▶ **CONSIGNE DE TRAVAIL**
Citez en entier le texte proposé ci-dessous, sans rien y changer.

Edgard Beltrán : du cléricalisme aux communautés de base
Par Juan José Tamayo
Le théologien colombien Edgard Beltrán Acosta, figure majeure de la théologie de la libération en Amérique latine et dans la communauté hispanique des États-Unis, est décédé le 8 mai à l’âge de 91 ans à Rockford, Illinois (États-Unis). Il avait une excellente formation interdisciplinaire : il a étudié la théologie d’abord au séminaire de Bogota, puis à Rome, et les sciences sociales à l’université de Louvain avec le prestigieux sociologue des religions François Houtart, en se spécialisant dans la théologie pastorale. Son compatriote Camilo Torres, symbole du christianisme libérateur en Amérique latine, qui a rejoint la lutte révolutionnaire par conviction que « l’amour doit être politiquement efficace », a également étudié à Louvain.
Dans la perspective de la théologie de la libération
À son retour en Colombie, il a joué un rôle fondamental dans la création et la coordination des communautés ecclésiales de base, critiquant le cléricalisme régnant à l’époque et partisan de donner aux laïcs un rôle de premier plan dans l’Église. Ce fut l’une des expériences les plus créatives du christianisme post-conciliaire, qui a donné naissance au nouveau paradigme de l’Église-communauté de communautés au service des personnes et des groupes appauvris comme alternative à l’Église hiérarchique et patriarcale, alliée aux pouvoirs et aux puissants.
En tant que secrétaire administratif du département pastoral, il a participé activement à la préparation et au déroulement de la IIe Conférence épiscopale latino-américaine qui s’est tenue en 1968 dans la ville colombienne de Medellín, l’un des événements les plus importants de l’histoire de l’Amérique latine, qui a permis la transition véritablement révolutionnaire de l’Église coloniale vers le christianisme libérateur sur tout le continent latino-américain.

▶ **LIGNES DE DONNÉES**

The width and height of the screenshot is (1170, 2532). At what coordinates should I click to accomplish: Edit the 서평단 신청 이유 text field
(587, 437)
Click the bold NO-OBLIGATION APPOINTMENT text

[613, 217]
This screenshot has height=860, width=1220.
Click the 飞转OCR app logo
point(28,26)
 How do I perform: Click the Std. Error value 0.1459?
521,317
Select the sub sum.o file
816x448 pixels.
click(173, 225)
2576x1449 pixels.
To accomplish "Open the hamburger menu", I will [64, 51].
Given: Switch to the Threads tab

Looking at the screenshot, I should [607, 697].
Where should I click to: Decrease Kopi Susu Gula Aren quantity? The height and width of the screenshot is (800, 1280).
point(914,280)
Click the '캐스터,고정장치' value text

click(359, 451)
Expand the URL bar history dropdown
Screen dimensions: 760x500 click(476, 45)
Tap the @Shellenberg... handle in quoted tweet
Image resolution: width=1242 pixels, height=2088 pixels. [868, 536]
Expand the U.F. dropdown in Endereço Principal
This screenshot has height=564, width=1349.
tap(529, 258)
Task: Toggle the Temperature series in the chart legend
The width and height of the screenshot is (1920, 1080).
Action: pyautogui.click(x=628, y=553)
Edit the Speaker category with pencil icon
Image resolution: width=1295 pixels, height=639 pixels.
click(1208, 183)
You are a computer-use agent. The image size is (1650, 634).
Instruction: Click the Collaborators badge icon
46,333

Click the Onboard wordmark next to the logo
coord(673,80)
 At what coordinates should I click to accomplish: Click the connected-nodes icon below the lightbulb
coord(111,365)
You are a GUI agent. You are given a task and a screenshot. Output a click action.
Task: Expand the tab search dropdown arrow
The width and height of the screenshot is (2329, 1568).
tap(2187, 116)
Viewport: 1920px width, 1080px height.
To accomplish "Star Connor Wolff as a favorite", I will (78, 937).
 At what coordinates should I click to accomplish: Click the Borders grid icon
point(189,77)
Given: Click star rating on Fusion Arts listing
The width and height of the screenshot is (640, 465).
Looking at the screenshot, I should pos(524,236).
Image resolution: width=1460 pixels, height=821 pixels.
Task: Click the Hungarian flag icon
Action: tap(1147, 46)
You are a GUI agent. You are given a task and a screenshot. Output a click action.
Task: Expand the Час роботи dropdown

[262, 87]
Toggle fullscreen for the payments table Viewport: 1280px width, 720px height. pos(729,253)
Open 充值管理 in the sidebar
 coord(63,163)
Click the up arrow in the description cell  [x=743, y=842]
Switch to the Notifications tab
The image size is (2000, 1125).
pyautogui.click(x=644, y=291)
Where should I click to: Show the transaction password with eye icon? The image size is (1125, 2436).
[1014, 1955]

▶ **RÉPONSE ATTENDUE**
Edgard Beltrán : du cléricalisme aux communautés de base
Par Juan José Tamayo
Le théologien colombien Edgard Beltrán Acosta, figure majeure de la théologie de la libération en Amérique latine et dans la communauté hispanique des États-Unis, est décédé le 8 mai à l’âge de 91 ans à Rockford, Illinois (États-Unis). Il avait une excellente formation interdisciplinaire : il a étudié la théologie d’abord au séminaire de Bogota, puis à Rome, et les sciences sociales à l’université de Louvain avec le prestigieux sociologue des religions François Houtart, en se spécialisant dans la théologie pastorale. Son compatriote Camilo Torres, symbole du christianisme libérateur en Amérique latine, qui a rejoint la lutte révolutionnaire par conviction que « l’amour doit être politiquement efficace », a également étudié à Louvain.
Dans la perspective de la théologie de la libération
À son retour en Colombie, il a joué un rôle fondamental dans la création et la coordination des communautés ecclésiales de base, critiquant le cléricalisme régnant à l’époque et partisan de donner aux laïcs un rôle de premier plan dans l’Église. Ce fut l’une des expériences les plus créatives du christianisme post-conciliaire, qui a donné naissance au nouveau paradigme de l’Église-communauté de communautés au service des personnes et des groupes appauvris comme alternative à l’Église hiérarchique et patriarcale, alliée aux pouvoirs et aux puissants.
En tant que secrétaire administratif du département pastoral, il a participé activement à la préparation et au déroulement de la IIe Conférence épiscopale latino-américaine qui s’est tenue en 1968 dans la ville colombienne de Medellín, l’un des événements les plus importants de l’histoire de l’Amérique latine, qui a permis la transition véritablement révolutionnaire de l’Église coloniale vers le christianisme libérateur sur tout le continent latino-américain.